Copy Markdown View Source

Text segmentation, modelled on Intl.Segmenter.

Splits text into segments by grapheme cluster, word, or sentence boundaries.

  • :grapheme segmentation uses Elixir's built-in String.graphemes/1 and is always available.

  • :word and :sentence segmentation requires the optional unicode_string dependency. When that library is not installed, these granularities return an error.

Note: the JS Intl.Segmenter returns an iterable of rich segment objects with segment, index, input, and isWordLike properties.
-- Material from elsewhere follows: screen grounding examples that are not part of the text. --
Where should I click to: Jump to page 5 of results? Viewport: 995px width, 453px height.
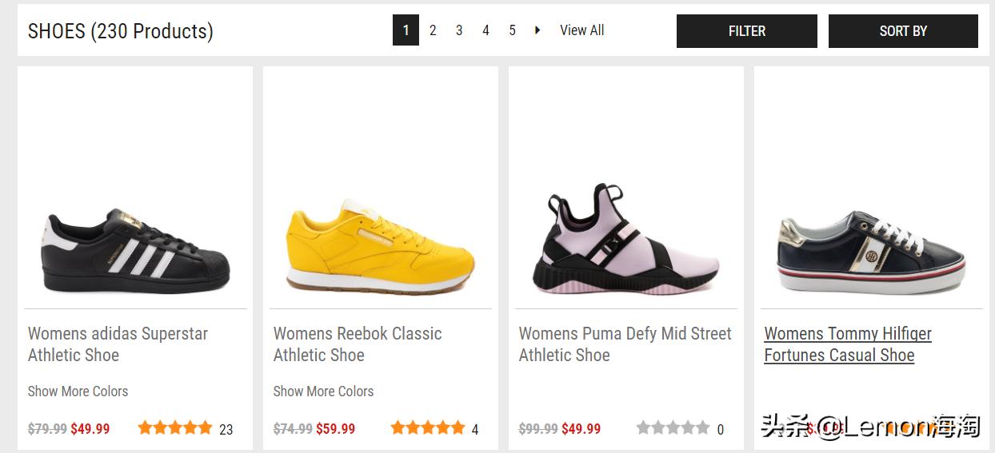[512, 30]
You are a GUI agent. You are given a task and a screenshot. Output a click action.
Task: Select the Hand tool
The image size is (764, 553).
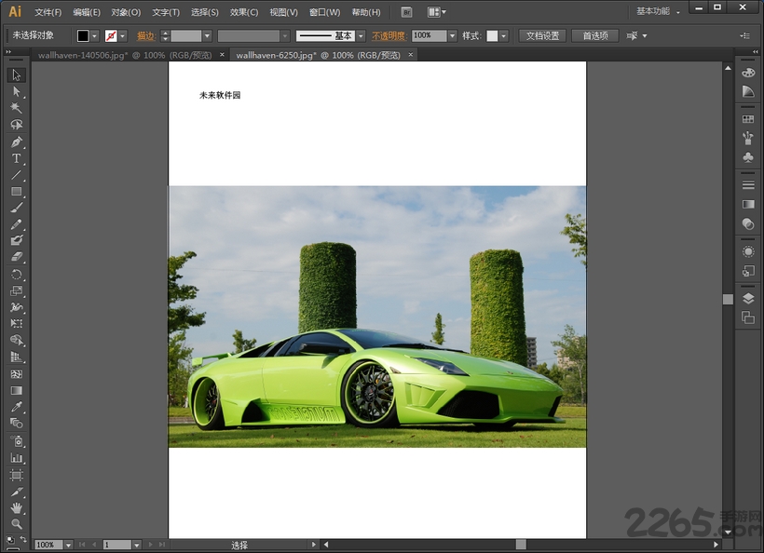click(x=16, y=507)
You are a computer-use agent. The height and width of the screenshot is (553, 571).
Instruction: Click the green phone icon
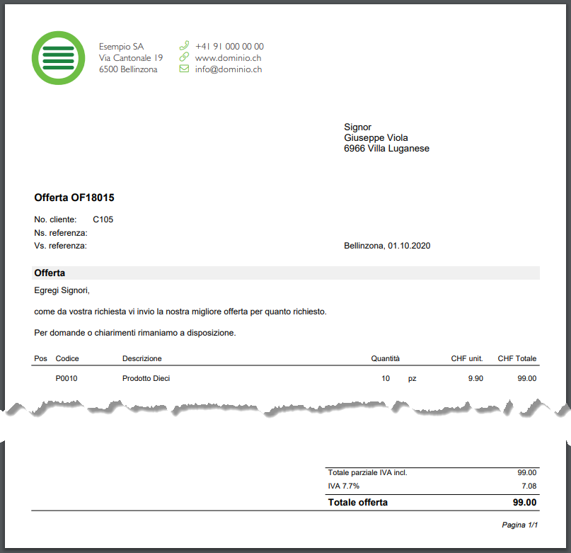coord(184,45)
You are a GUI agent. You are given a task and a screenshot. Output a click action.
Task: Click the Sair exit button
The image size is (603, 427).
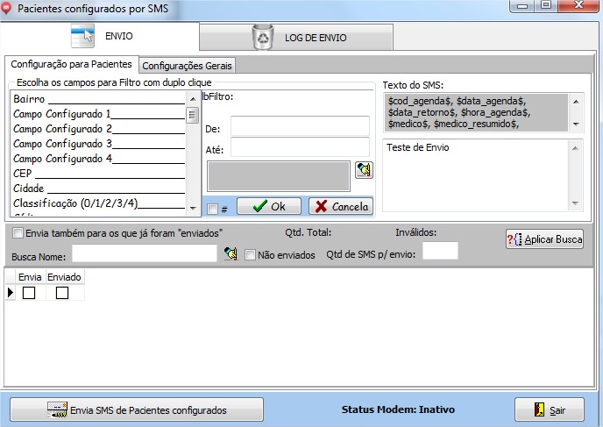[x=549, y=409]
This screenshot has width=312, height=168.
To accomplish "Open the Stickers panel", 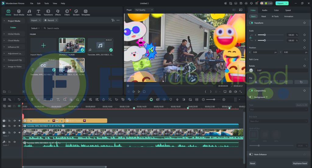I will click(76, 12).
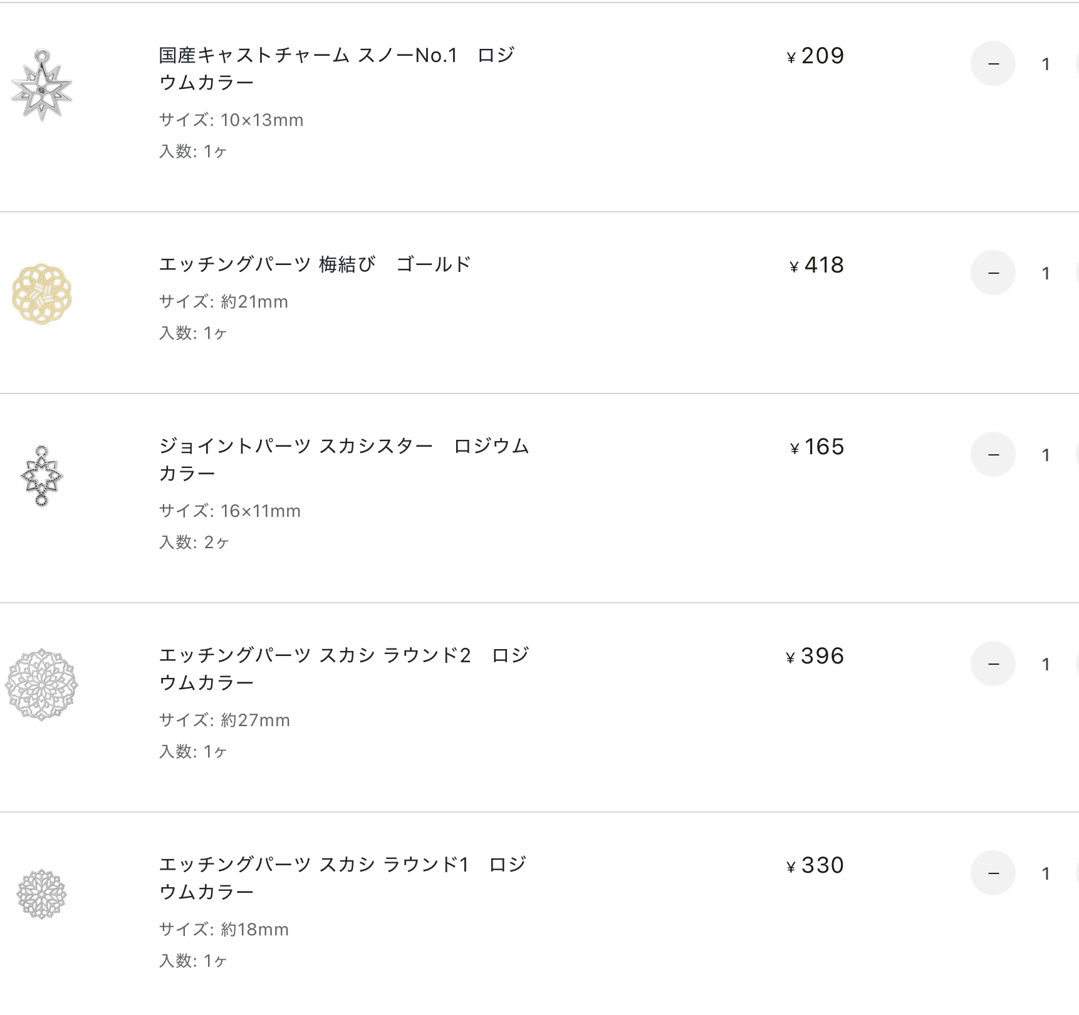Decrease quantity of 梅結び ゴールド item

[993, 273]
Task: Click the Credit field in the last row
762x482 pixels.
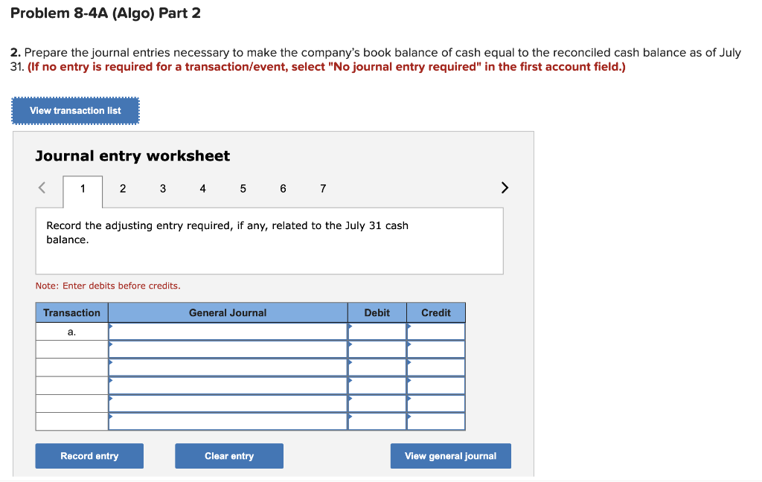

This module returns a flat list of segment strings for simplicity.

Summary

Functions

Segments a string into a list of substrings.

Segments a string, raising on error.

Functions

segment(string, options \\ [])

@spec segment(String.t(), Keyword.t()) :: {:ok, [String.t()]} | {:error, term()}

Segments a string into a list of substrings.

Arguments

  • string is the text to segment.

  • options is a keyword list of options.

Options

  • :granularity is :grapheme, :word, or :sentence. The default is :grapheme.

  • :locale is a locale identifier string. Only used for :word and :sentence granularity. The default is "root".

  • :trim is a boolean. When true, whitespace-only segments are removed. Only applies to :word and :sentence granularity. The default is false.

Returns

  • {:ok, segments} where segments is a list of strings.

  • {:error, reason} if the granularity is not supported or the unicode_string dependency is missing.

Examples

iex> Intl.Segmenter.segment("héllo", granularity: :grapheme)
{:ok, ["h", "é", "l", "l", "o"]}

segment!(string, options \\ [])

@spec segment!(String.t(), Keyword.t()) :: [String.t()] | no_return()

Segments a string, raising on error.

Same as segment/2 but returns the list directly or raises.

Arguments

  • string is the text to segment.

  • options is a keyword list of options.

Returns

  • A list of segment strings.

Examples

iex> Intl.Segmenter.segment!("héllo", granularity: :grapheme)
["h", "é", "l", "l", "o"]